Similarities and Differences Between Nonequilibrium Steady States and Time-Periodic Driving in Diffusive Systems

TL;DR

This paper compares nonequilibrium steady states and time-periodic driving in diffusive systems, showing that periodic driving generally produces higher entropy but can be tuned to approach steady state entropy levels.

Contribution

It provides a detailed comparison of entropy production in steady and periodically driven diffusive systems, including methods to construct states supporting the same currents and distributions.

Findings

Periodic driving yields higher entropy production than steady states.

The entropy difference between the two can be made arbitrarily small.

Constructive methods for both steady and periodic states are provided.

Abstract

A system that violates detailed balance evolves asymptotically into a nonequilibrium steady state with non-vanishing currents.

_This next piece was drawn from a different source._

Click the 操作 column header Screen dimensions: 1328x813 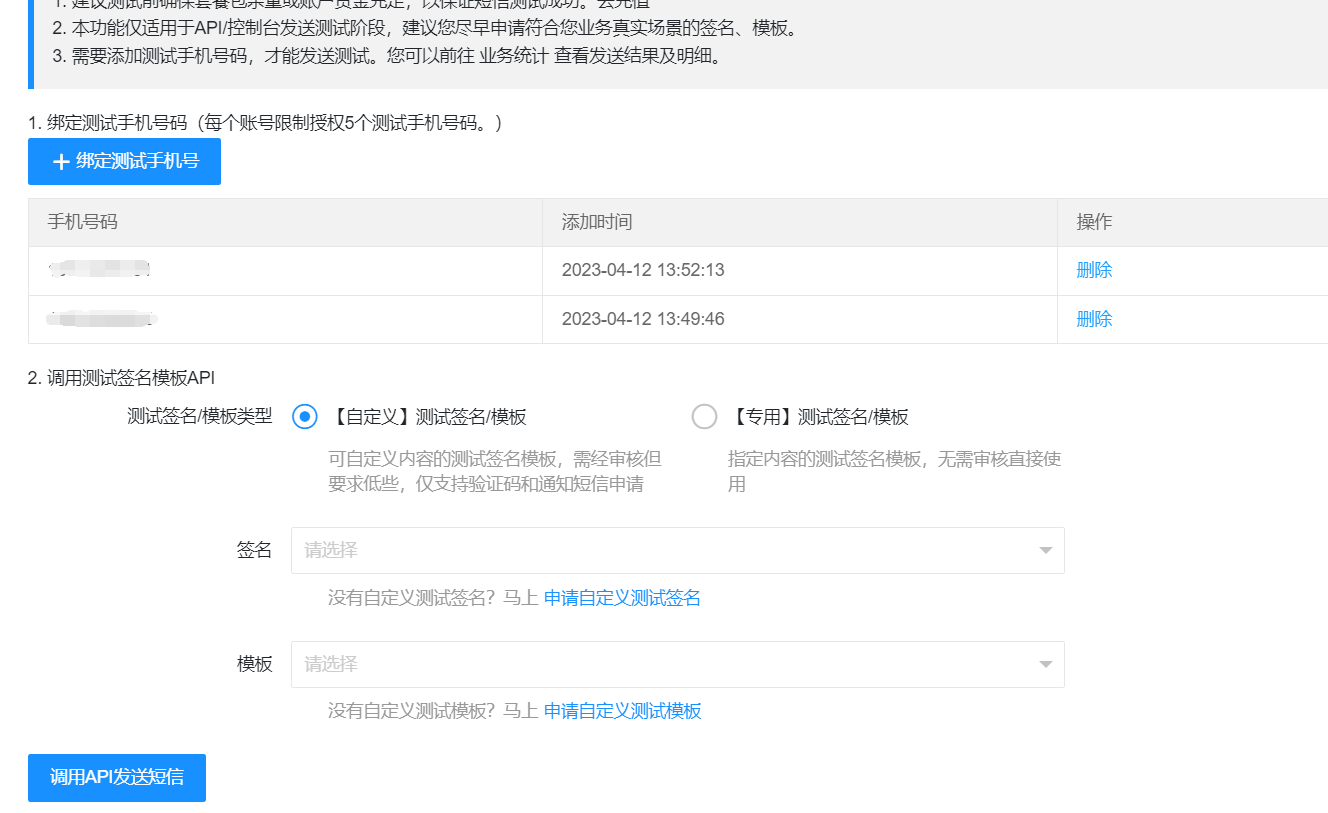pyautogui.click(x=1094, y=222)
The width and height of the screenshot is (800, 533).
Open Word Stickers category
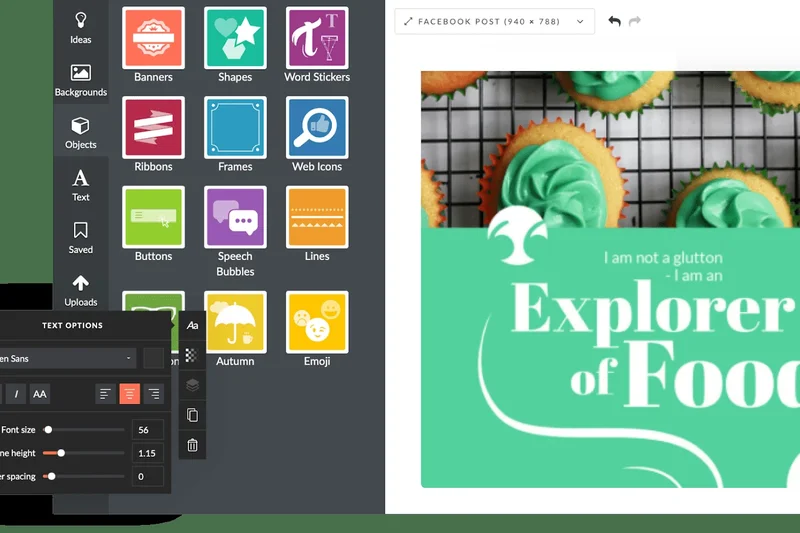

Analogously, when detailed balance holds at any instant of time but the system is driven through time-periodic variations of external parameters, it evolves toward a time-periodic state, which can also support non-vanishing currents. In both cases the maintenance of currents throughout the system incurs a cost in terms of entropy production. Here we compare these two scenarios for one dimensional diffusive systems with periodic boundary condition, a framework commonly used to model biological and artificial molecular machines. We first show that the entropy production rate in a periodically driven system is necessarily greater than that in a stationary system without detailed balance, when both are described by the same (time-averaged) current and probability distribution. Next, we show how to construct both a non-equilibrium steady state and a periodic driving that support a given time averaged probability distribution and current. Lastly, we show that although the entropy production rate of a periodically driven system is higher than that of an equivalent steady state, the difference between the two entropy production rates can be tuned to be arbitrarily small.